Curry Laksa Veg Feast! (V+GF)

Curry Laksa! This truly is a feast! For the tummy and eyes. 🙂 I studied abroad in Malaysia and loved all the blending of flavors in Malaysian food. Curry Laksa is a Malaysian noodle soup, usually served with rice noodles. I added some soba noodles  (buckwheat flour noodles) instead to make it a healthier version and topped it off with some baked tofu. I love all the colors and textures of different vegetables simmered in a gingery spiced coconut broth. I just threw in a bunch of vegetables that I had on hand, like spinach, broccoli, green onion, red pepper and mushroom. To prepare my tofu, I usually coat with some type of flour (usually gram flour) and bake in the oven at 350 until golden. Usually 30 minutes turned  over half way.

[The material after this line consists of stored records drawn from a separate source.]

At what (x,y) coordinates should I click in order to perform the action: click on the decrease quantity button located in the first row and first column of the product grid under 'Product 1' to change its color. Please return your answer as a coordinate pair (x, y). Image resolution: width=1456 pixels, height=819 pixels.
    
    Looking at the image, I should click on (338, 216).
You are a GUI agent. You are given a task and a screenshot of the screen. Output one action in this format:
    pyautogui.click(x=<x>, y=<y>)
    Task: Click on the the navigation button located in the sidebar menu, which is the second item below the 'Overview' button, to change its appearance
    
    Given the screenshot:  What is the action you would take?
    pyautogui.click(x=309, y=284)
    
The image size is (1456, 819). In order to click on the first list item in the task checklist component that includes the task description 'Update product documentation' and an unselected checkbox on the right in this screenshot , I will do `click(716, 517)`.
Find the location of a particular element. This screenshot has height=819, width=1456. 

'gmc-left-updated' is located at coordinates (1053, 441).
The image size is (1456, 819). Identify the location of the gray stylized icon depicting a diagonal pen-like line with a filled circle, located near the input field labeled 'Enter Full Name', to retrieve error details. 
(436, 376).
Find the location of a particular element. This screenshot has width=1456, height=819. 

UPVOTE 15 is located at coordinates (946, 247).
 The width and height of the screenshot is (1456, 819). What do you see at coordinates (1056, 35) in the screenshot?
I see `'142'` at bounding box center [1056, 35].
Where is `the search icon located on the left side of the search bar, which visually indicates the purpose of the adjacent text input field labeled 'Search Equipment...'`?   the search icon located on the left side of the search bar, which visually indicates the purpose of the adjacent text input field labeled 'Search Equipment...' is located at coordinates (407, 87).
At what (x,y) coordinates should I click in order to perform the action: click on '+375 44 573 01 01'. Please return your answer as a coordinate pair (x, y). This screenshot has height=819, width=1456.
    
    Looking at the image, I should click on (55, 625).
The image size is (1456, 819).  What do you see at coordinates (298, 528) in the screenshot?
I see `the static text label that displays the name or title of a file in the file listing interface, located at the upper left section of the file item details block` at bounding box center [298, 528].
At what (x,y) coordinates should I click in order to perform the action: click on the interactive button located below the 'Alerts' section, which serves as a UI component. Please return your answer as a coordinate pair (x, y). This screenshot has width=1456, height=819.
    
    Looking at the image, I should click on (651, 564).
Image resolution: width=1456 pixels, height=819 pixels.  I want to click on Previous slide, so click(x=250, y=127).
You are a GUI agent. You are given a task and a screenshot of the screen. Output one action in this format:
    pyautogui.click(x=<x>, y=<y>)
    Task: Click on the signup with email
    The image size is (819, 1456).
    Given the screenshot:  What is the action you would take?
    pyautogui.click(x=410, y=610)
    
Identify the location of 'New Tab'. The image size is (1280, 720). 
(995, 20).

I served this to my family with a non-vegan option of boiled egg on the side. It was light, yet filling and healthy! I hope you love it!





You Will Need

  • 1 can of coconut milk
  • 1 can vegetable broth
  • Soba noodles
  • Vegetables of choice: I used 1 red pepper, 1 head of broccoli, 4 scallions, cut into large 2 inch pieces, a cup of sliced mushrooms, rinsed, and a bunch of spinach
  • For the curry paste: Ginger, curry powder, Thai green chilies, garlic,  shallots (I did not have lemongrass, but that would also taste wonderful with this.)
  • Firm Tofu, cut into cubes
  • Any type of flour to coat the tofu (I used chickpea flour)
  • Cilantro for garnish


To Prepare:

  1. In a skillet, heat 1-2 tbsp of oil (I prefer sunflower or a mild-flavored oil).
  2. Add 2 chopped shallots, 2 cloves of garlic, grated, 1 inch nub of ginger, grated (1 tbsp of ginger-garlic paste alternatively), 2-3 green chilies.
  3. As shallots become translucent, add 1 tbsp curry powder. If the curry powder does not have turmeric, add 1 tsp of turmeric.  This is the curry paste.
  4. Now, you can add your veggies, reduce the heat and saute for a few minutes.
  5. Add 1 can of coconut milk and 1 can of vegetable broth and the chopped scallions and simmer. Add salt as needed.
  6. Right before you turn off the flame, add a bunch of spinach and stir. It will wilt down with the heat of the pot. Set aside.
  7. To prepare soba noodles: In a separate pot, bring water to a boil and add soba noodles. The soba noodles won’t need more than 3 minutes (check packaging instructions).  Remove from flame immediately and give a thorough rinse with cold water. This will remove the starch and prevent clumping.
  8. To prepare the tofu: Cube drained tofu in large chunks. Press to remove excess water. Coat lightly with oil and sprinkle each side with chickpea flour (I  dip each side in the flour and lay it on a baking sheet).  Season with salt and bake at 350 for 20-30 minutes, turning half way until golden.

I served this dish assembly-style.  Each guest could create their own bowl as they liked: soup, noodles, tofu, egg and cilantro garnish.